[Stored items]
((

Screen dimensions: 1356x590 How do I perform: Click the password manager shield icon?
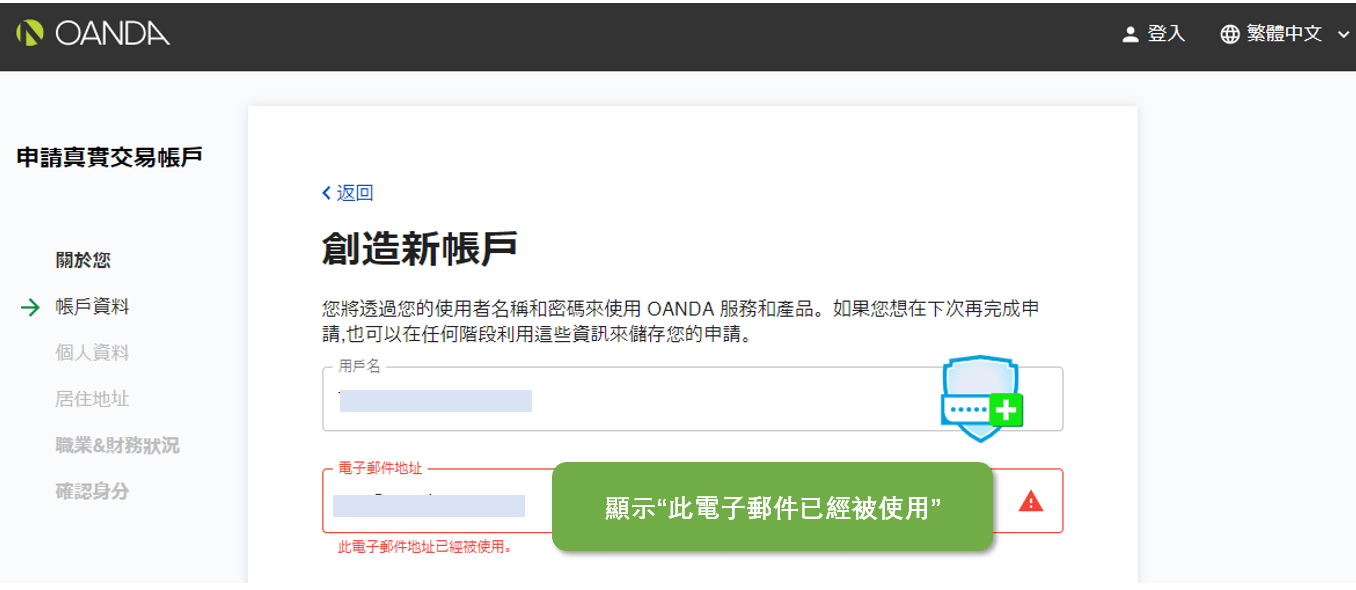tap(981, 398)
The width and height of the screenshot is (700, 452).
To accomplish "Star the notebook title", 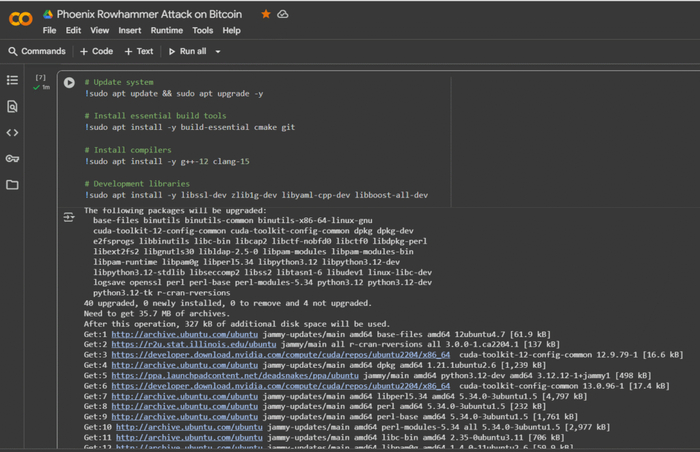I will [x=265, y=14].
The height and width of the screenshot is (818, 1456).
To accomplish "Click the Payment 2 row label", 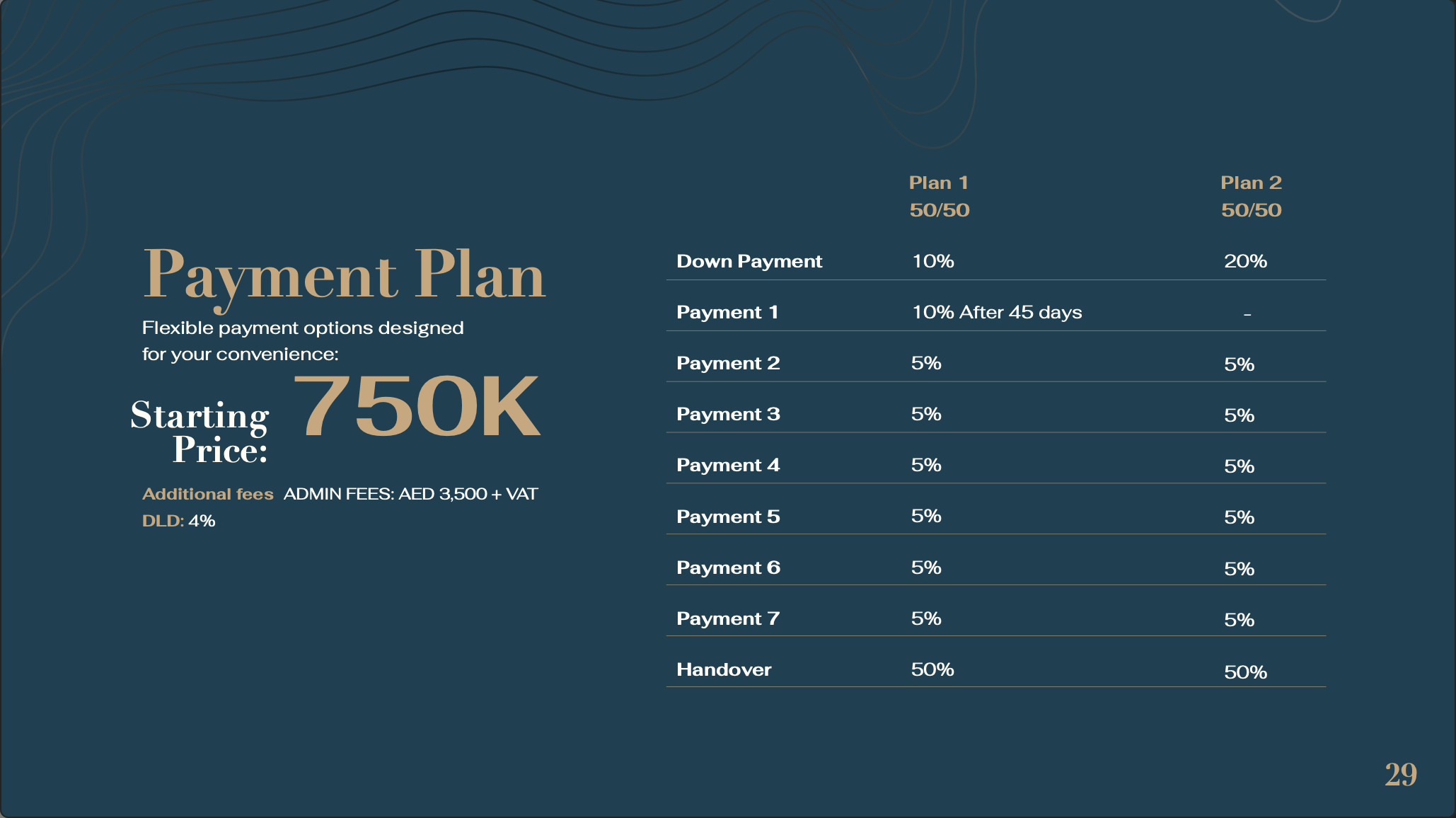I will pyautogui.click(x=728, y=363).
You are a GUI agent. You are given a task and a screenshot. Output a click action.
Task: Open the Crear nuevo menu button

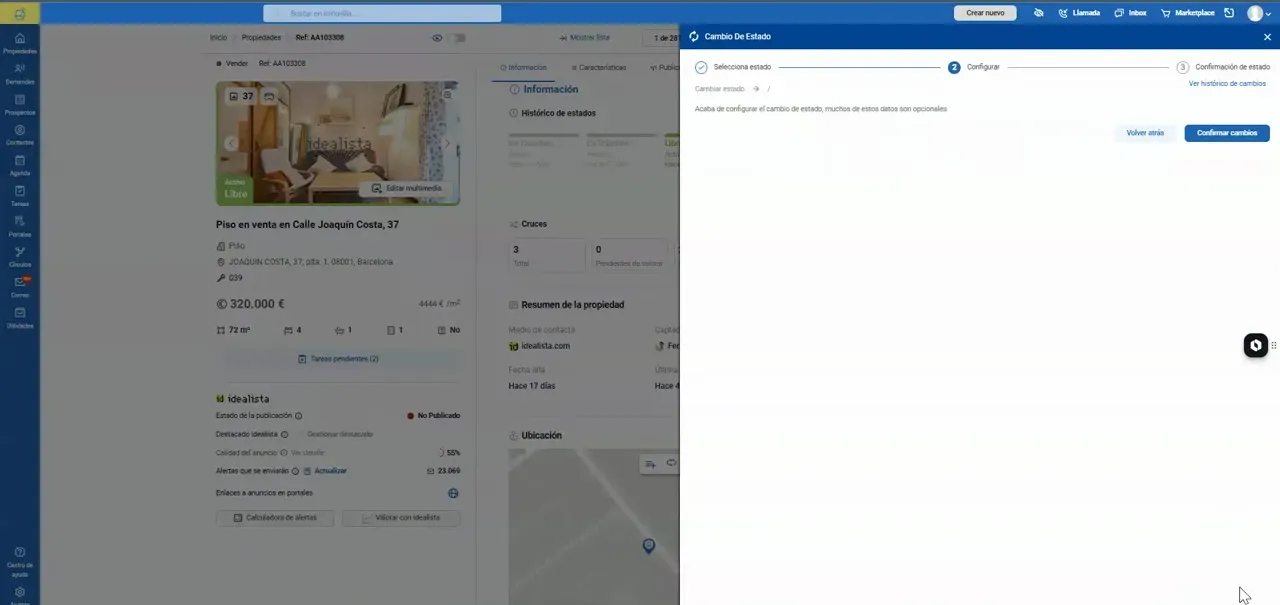click(x=985, y=13)
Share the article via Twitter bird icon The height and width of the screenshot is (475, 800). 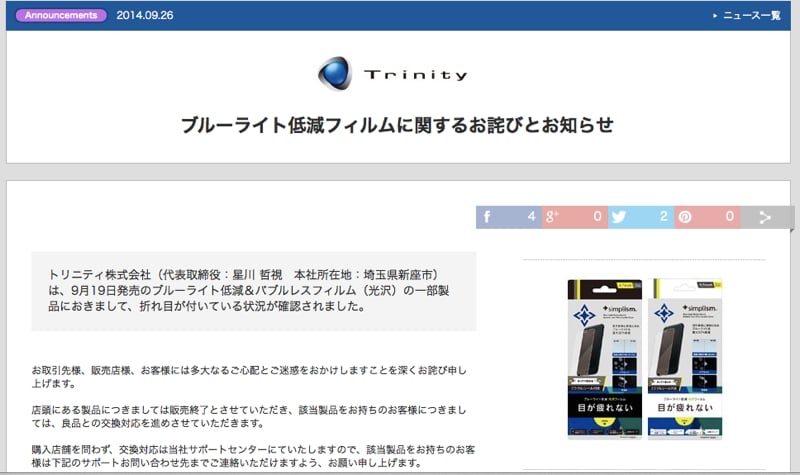click(x=620, y=216)
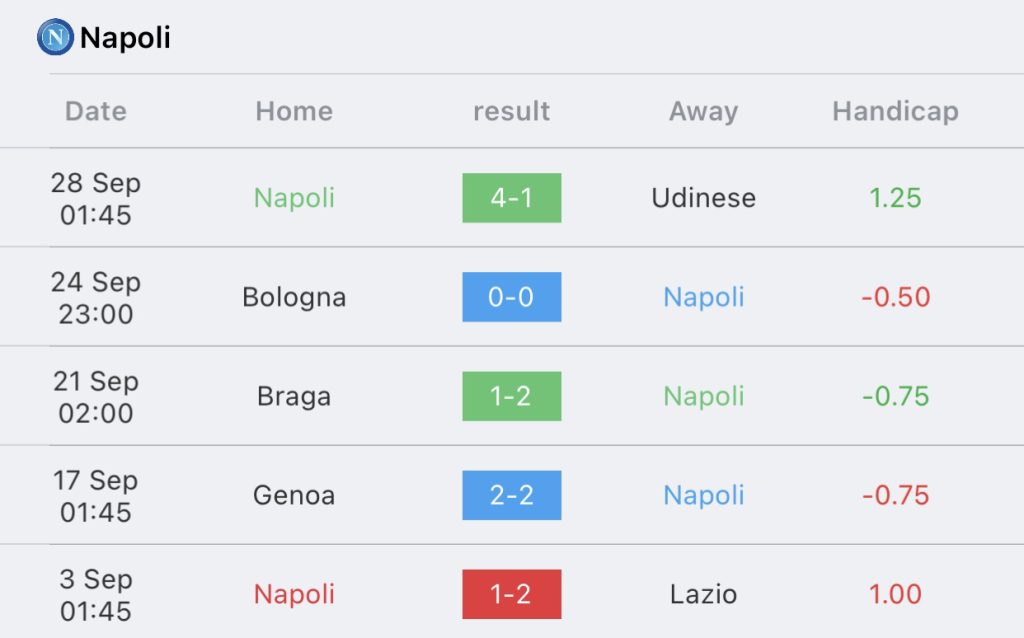This screenshot has height=638, width=1024.
Task: Open the blue 0-0 result badge
Action: pos(511,297)
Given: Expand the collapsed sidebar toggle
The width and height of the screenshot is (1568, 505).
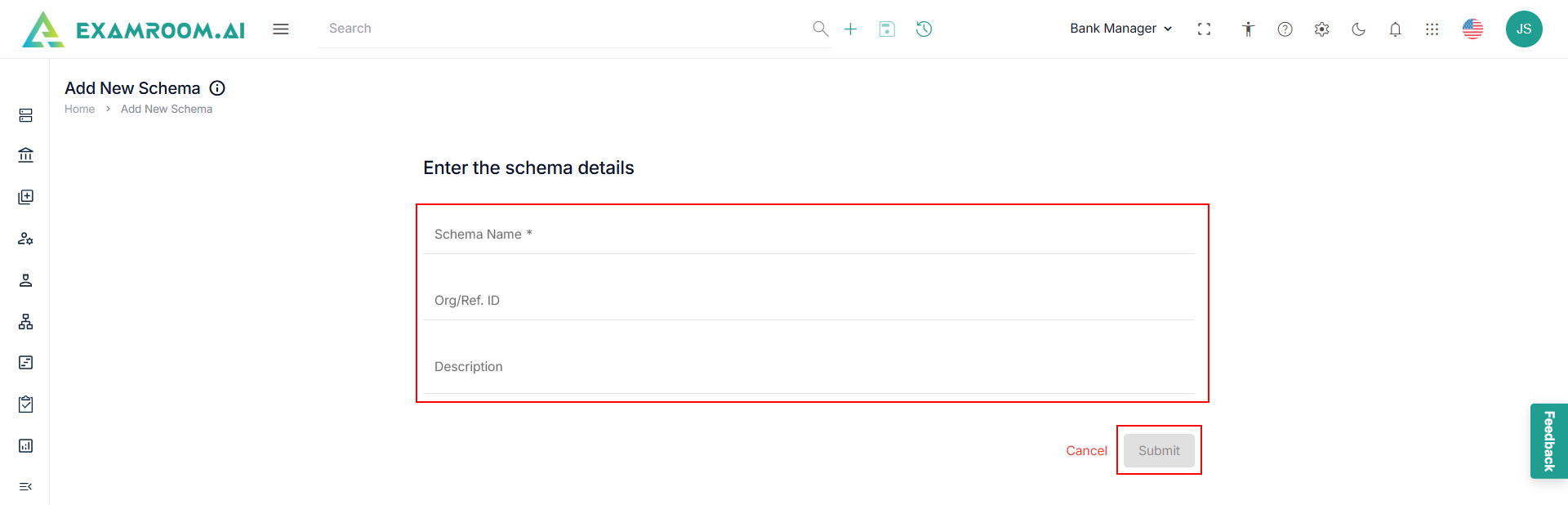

))

Task statement:
Please transcribe exactly the lines from the one containing "Given: Expand the collapsed sidebar toggle" through the last line of the records above, both included, and leave out every picture.

Exercise solution:
Given: Expand the collapsed sidebar toggle
The width and height of the screenshot is (1568, 505).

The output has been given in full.